Attempts to link the Fort McMurray fire to climate change, most prominently by Elizabeth May, have been swatted down hard by ordinary Canadians, and many politicians and pundits. When I posted an article on the fire and climate change to Facebook, I was taken aback by the intensity of the discussion.
This visceral reaction forced me to consider whether I had been wrong to link the two.
The biggest complaint is that activists like May and people like me are politicizing a tragedy. But sometimes such politicization is seen as necessary and okay. In the United States, every mass shooting – undeniably personal tragedies – is always followed by a debate over whether to “politicize” the murders (i.e., discuss actual gun control). To most non-Americans, it is obvious you have to politicize gun violence, or it will never end.
With a wildfire, where human culpability lies deep in the background (climate change, poor forestry-management practices), the debate is even more lopsided.
It is not really the politicization of tragedy that is the problem; it is that people do not want their experiences to be used in ways that do not respect their own understanding of their situation. To be clear, nobody is accusing Fort McMurray residents of bringing this on themselves. That is just nuts, a straw-man argument. But nobody likes to feel they are being used. We should respect that.
So instead, let’s discuss what the sincerely expressed desire not to link Fort McMurray and climate change says about Canada’s ability to respond to challenges posed by climate change. To do that, we have to think about why governments decide to act in certain situations but not in others.

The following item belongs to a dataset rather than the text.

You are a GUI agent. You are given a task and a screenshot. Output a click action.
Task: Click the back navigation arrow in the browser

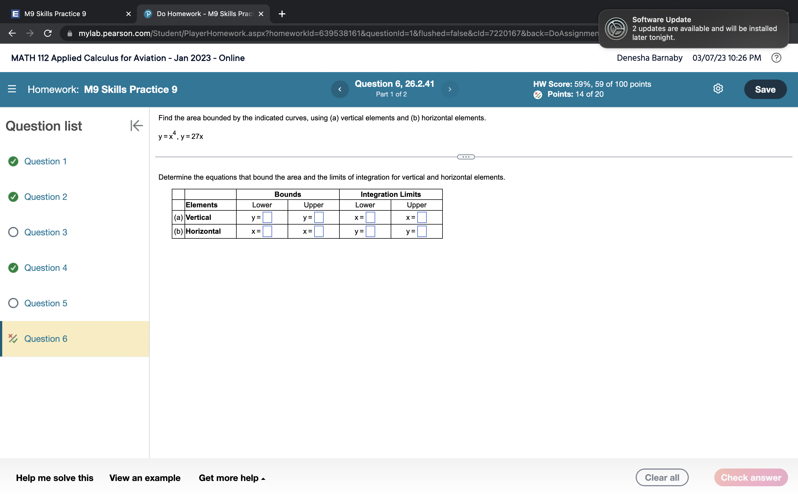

According to John Kingdon, who wrote the book on government decision-making, governments do not act just because something bad happens (say, the slow cooking of the world). Rather, something has to be perceived as being a problem. Mr. Kingdon notes that “focusing events” create “policy windows” in which perceived problems (say, climate change) are linked to proposed solutions (say, deal with climate change via a carbon tax, or greater support for sustainable energy) and to the political will to do something.
Pretty much every event in politics has multiple causes, and one cause does not have to be the most important for people to decide to focus on it. To the disbelief of most outsiders, the U.S. debate over gun control is often derailed by a focus on mental illness and not the easy availability of guns. Perception is key.
The Fort McMurray fire was a potential focusing event. Climate scientists and government experts agree that such extreme weather events are made more likely by climate change. Sure, you cannot link one event to climate change, but this is exactly what we expected to see more of based on what we know about climate change. Claiming that the Fort McMurray fire should be a political wake-up call was not an insane argument, especially because making it does not affect the immediate emergency response at all.
But most Canadians, many of whom are not climate-change deniers, have vehemently resisted making this link, and so that policy window – and with it, an opportunity for a serious discussion of how Canada should respond to climate change – has closed.
If Mr. Kingdon’s understanding of policy change is correct, the closing of this window tells us that Canadians do not really perceive climate change as much of a threat. If we did, linking the two would not have been perceived as an insult. We (including the blameless victims of the fire) would have embraced the linkage, even in the presence of uncertainty over climate change’s exact role in the disaster.
Why Canadians have rejected this linkage is open to debate. Regardless, this rejection strongly suggests we as a society effectively are choosing the climate-change path of least resistance and maximum damage. We are choosing to deal with the increasing number of extreme weather events as they happen, and choosing to avoid even thinking about concerted, costly efforts to halt climate change.
So, no, I will not link the Fort McMurray fire to climate change. But I do link Canadians’ unwillingness to discuss climate change in the context of the Fort McMurray fire to our collective unwillingness to face head-on the challenge of climate change. What that portends for future generations is incredibly depressing.